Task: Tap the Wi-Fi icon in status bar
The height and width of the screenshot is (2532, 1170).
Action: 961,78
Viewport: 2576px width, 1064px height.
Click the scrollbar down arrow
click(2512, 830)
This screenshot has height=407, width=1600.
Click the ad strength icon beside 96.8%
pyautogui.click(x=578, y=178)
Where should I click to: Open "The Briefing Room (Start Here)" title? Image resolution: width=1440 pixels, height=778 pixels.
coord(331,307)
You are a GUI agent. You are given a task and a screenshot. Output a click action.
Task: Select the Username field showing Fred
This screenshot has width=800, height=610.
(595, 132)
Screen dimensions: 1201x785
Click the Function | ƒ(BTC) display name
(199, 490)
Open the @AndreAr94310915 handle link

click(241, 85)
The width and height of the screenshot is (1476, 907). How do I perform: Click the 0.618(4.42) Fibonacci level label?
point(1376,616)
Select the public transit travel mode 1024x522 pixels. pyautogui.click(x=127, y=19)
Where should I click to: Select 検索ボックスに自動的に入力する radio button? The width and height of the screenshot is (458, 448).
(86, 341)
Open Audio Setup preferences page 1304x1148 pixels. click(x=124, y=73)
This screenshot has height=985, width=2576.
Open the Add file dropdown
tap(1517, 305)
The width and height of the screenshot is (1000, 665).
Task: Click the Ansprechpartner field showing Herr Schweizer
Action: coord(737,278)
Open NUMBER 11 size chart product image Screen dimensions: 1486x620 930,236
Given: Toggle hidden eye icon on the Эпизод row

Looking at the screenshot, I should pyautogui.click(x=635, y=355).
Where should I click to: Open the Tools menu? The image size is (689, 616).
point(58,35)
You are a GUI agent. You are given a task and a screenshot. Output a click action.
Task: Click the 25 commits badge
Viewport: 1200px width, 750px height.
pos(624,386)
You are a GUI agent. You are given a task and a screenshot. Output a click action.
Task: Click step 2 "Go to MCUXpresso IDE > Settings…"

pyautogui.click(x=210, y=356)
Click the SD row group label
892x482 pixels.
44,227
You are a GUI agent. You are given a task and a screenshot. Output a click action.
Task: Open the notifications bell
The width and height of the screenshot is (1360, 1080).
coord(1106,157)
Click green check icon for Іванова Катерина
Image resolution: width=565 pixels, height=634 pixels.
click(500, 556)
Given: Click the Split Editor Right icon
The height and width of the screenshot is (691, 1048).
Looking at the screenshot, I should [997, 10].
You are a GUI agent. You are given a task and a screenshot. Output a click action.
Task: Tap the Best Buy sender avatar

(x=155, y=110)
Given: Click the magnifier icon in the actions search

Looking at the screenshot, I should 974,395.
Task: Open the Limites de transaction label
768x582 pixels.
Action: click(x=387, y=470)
# # # #
What the task asks → In the entries above, locate every line with the word "dimensions" and copy it.

Reply to the exercise →
Screen dimensions: 1201x785
Open NUMBER 11 size chart product image Screen dimensions: 1486x620 930,236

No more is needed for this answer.